» **Task material**
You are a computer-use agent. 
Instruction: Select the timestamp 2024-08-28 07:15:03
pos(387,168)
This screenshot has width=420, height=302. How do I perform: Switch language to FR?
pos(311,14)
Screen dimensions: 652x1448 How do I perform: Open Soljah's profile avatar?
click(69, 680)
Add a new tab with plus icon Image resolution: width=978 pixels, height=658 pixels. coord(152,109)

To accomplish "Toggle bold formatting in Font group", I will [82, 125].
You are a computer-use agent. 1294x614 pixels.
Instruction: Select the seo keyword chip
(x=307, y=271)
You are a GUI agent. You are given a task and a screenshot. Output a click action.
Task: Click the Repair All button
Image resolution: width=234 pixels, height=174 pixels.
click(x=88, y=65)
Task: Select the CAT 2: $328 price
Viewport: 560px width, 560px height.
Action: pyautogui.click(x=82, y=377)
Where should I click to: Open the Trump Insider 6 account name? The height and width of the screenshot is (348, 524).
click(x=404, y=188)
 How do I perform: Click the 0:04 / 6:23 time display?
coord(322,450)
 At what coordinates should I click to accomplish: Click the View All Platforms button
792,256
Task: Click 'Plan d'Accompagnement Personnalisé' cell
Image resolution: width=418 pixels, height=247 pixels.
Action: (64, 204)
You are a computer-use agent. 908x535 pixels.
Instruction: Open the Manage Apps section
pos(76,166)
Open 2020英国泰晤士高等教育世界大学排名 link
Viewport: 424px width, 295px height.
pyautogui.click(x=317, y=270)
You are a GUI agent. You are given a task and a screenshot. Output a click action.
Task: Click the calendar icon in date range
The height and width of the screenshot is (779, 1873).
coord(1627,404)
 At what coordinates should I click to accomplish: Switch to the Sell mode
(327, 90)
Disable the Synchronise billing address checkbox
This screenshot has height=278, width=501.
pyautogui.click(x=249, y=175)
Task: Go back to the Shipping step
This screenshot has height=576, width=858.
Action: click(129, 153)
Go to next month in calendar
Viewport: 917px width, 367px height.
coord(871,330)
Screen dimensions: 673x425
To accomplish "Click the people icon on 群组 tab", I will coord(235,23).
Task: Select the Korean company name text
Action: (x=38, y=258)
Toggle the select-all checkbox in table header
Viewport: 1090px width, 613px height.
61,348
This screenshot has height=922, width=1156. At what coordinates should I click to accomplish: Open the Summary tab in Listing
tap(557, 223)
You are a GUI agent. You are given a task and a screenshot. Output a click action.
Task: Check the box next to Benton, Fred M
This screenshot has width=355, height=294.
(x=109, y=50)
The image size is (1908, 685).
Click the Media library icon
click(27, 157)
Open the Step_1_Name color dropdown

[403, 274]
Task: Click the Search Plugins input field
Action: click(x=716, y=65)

» **What the task requires**
Lines holding the word "computer" in the entries above are the ones to pull out. Copy them all.

» **Expected output**
You are a computer-use agent. 
You are a computer-use agent. 1294x614 pixels.
You are a computer-use agent. 908x535 pixels.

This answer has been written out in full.